There are two general types of composting toilets: self-contained and remote. Self-contained toilets have the composting bin near or under the seat of the toilet. Remote units use pipe to move human waste to another location where the compost bin is located. Each type can be either passive or active. Passive composting means that natural decomposition occurs over time, while active composting uses fans, pumps and mixers to speed up the process. Self-contained composting toilets are smaller and less expensive. Remote toilets resemble conventional toilets.
Both types of composting toilets have similar functionality. There is no odor or wasted material from the compost. Toilets using active composting require electricity to function, while passive toilets can be used without any modern utility. Self-contained units are a more viable option for small homes or for use by fewer than three people on a daily basis. Remote units, also called split models, are more suitable for residences with many people or heavy daily use.
Monitoring and maintenance are important in the use of composting toilets. Of the two main types, remote models are easier to maintain because the toilets themselves are free of the composting process. Comparison of passive and active composting shows that passive methods are easier to monitor and maintain, because there are no moving parts to clean or watch over.

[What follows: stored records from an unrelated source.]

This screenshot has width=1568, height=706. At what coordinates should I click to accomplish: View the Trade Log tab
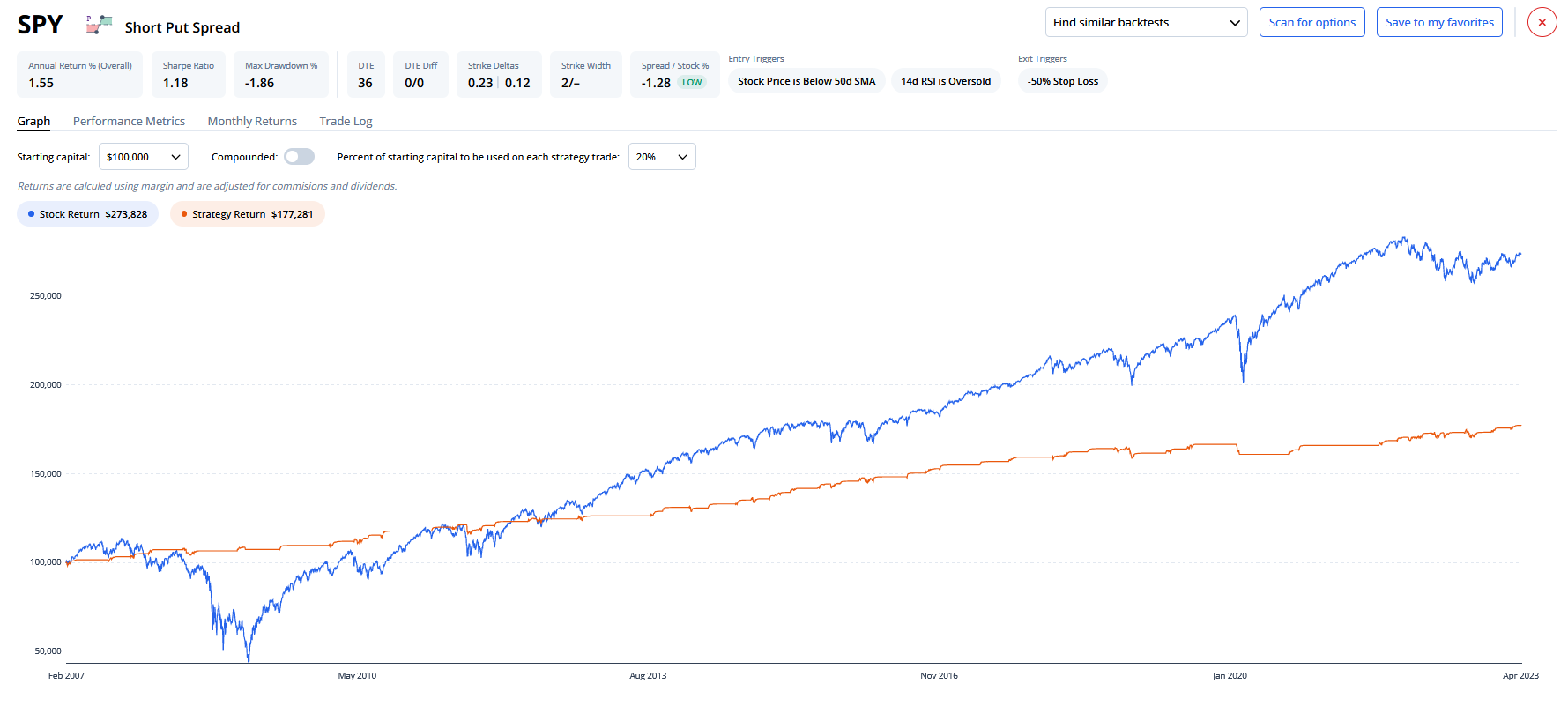(346, 122)
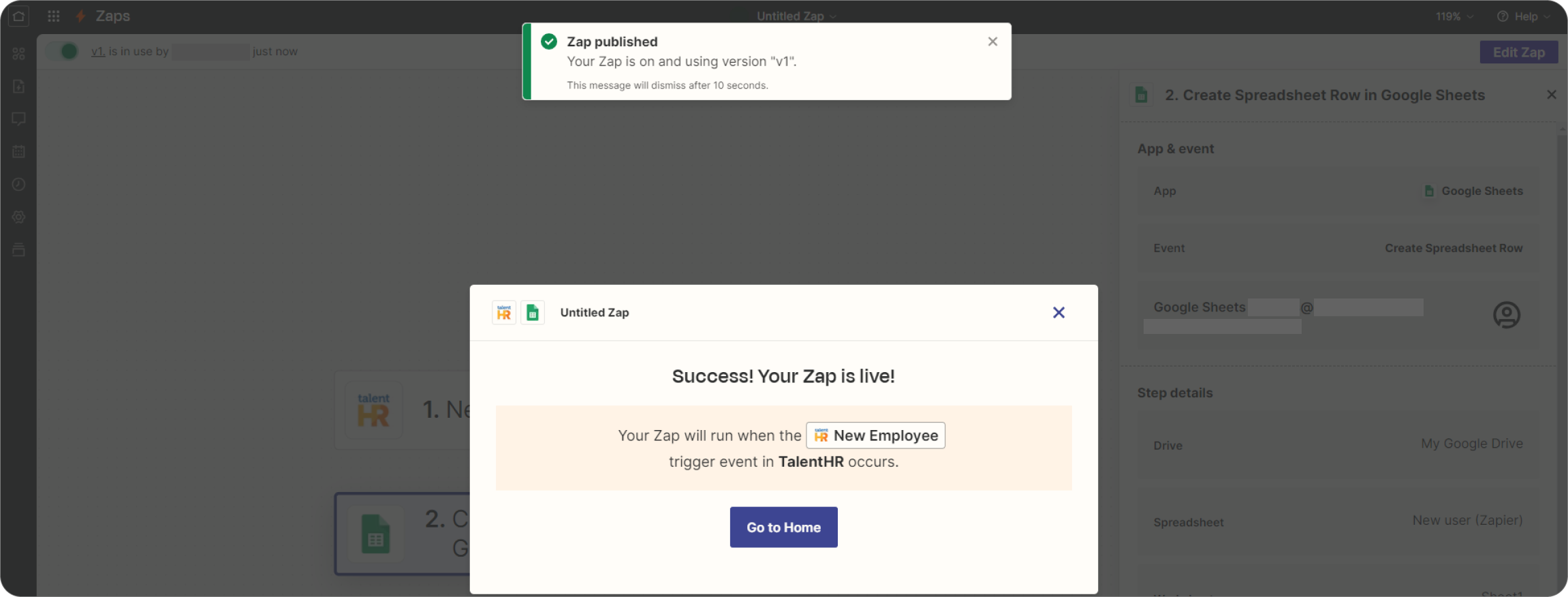Expand the Untitled Zap title dropdown
This screenshot has width=1568, height=597.
[796, 16]
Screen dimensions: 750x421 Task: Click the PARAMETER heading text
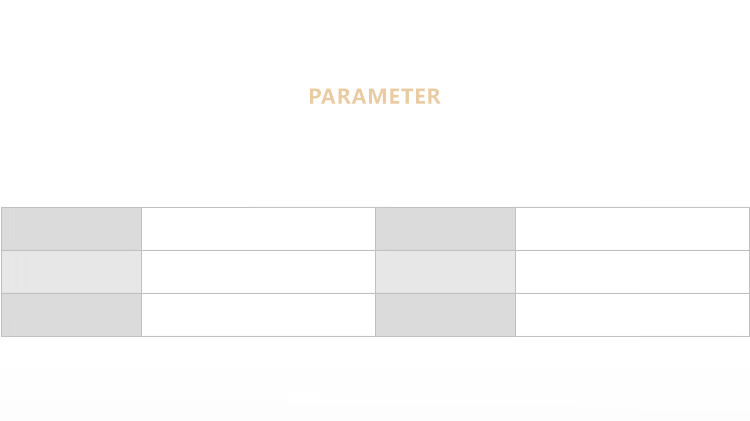point(374,96)
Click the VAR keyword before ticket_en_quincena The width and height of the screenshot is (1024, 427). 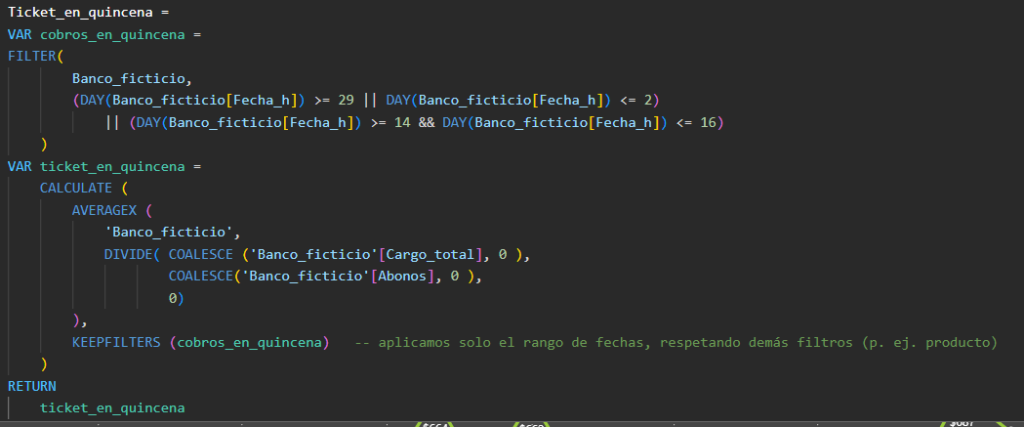point(20,166)
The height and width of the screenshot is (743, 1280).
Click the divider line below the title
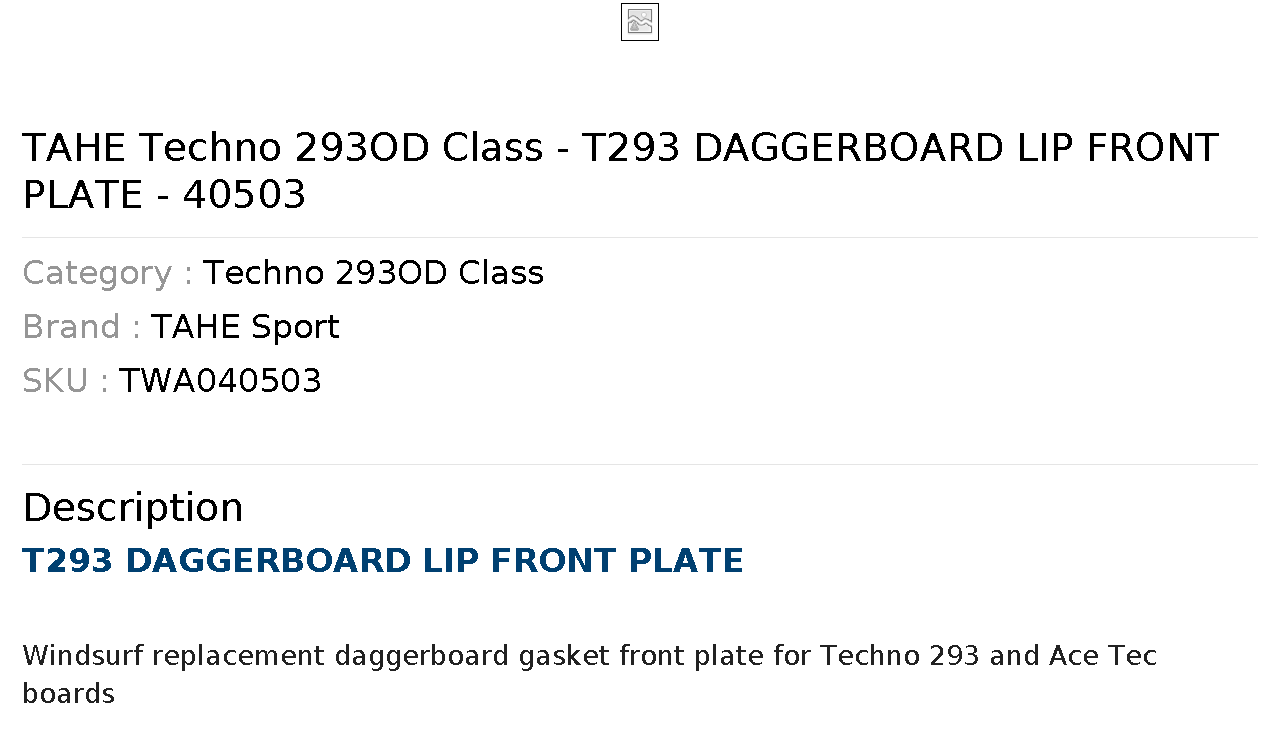(640, 237)
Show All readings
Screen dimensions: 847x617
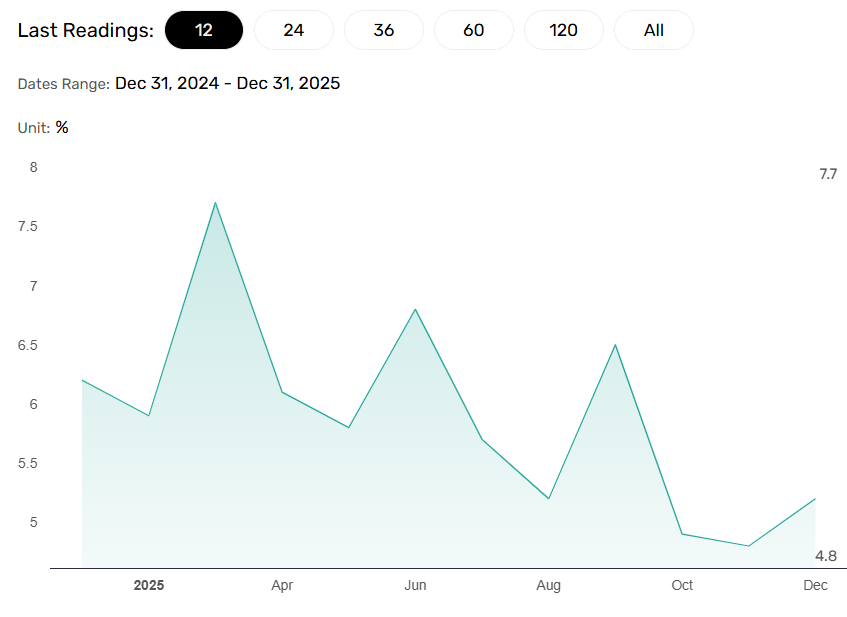[654, 30]
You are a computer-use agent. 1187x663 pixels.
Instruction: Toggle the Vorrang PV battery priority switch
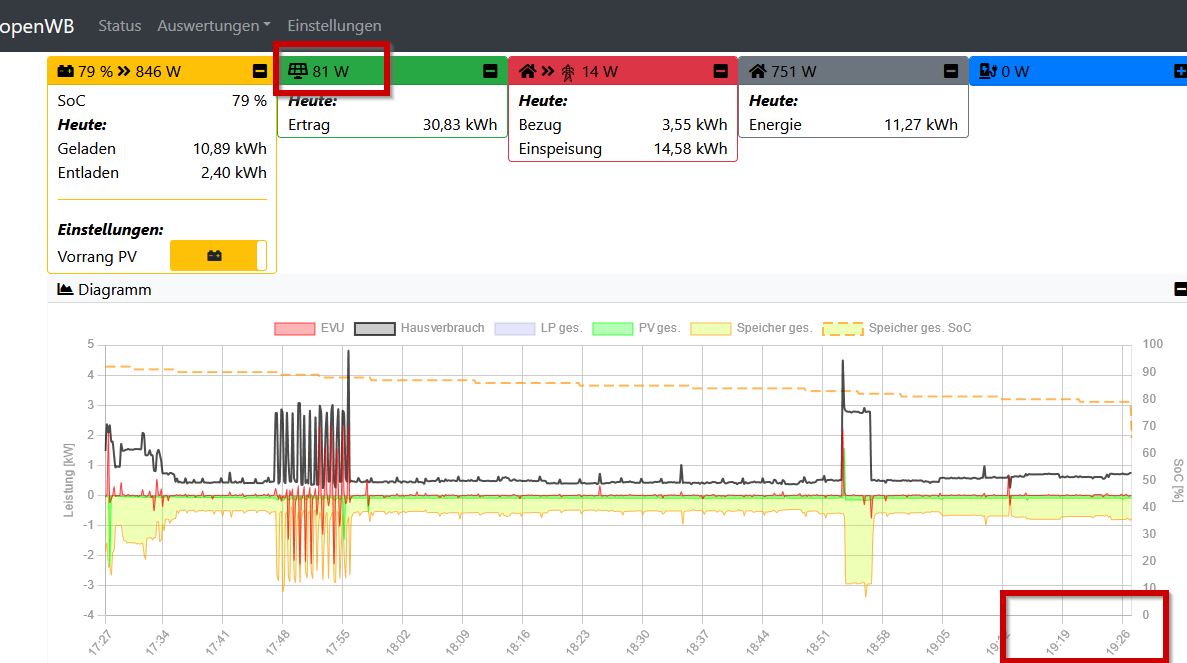(218, 256)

One considerable advantage remote composting toilets have over self-contained units is versatility in location. Self-contained units require access to the composting unit from the rear; therefore, having the toilet located against an exterior wall is almost essential to the operation of the unit. Remote models use a piping system to a central composting unit or "reactor." While the reactor must use an exterior wall for disposal, the toilets themselves can be placed against any wall as long as there is a system in place to deliver the waste to the reactor.
Self-contained units require frequent monitoring compared to remote models, because they fill up faster. Self-contained units also require more cleaning because of their small size. Remote models cost more and require more complex installation. Remote models also use additional plumbing, possibly requiring a professional to install the pipes. While self-contained units have a location issue, remote units take up more space.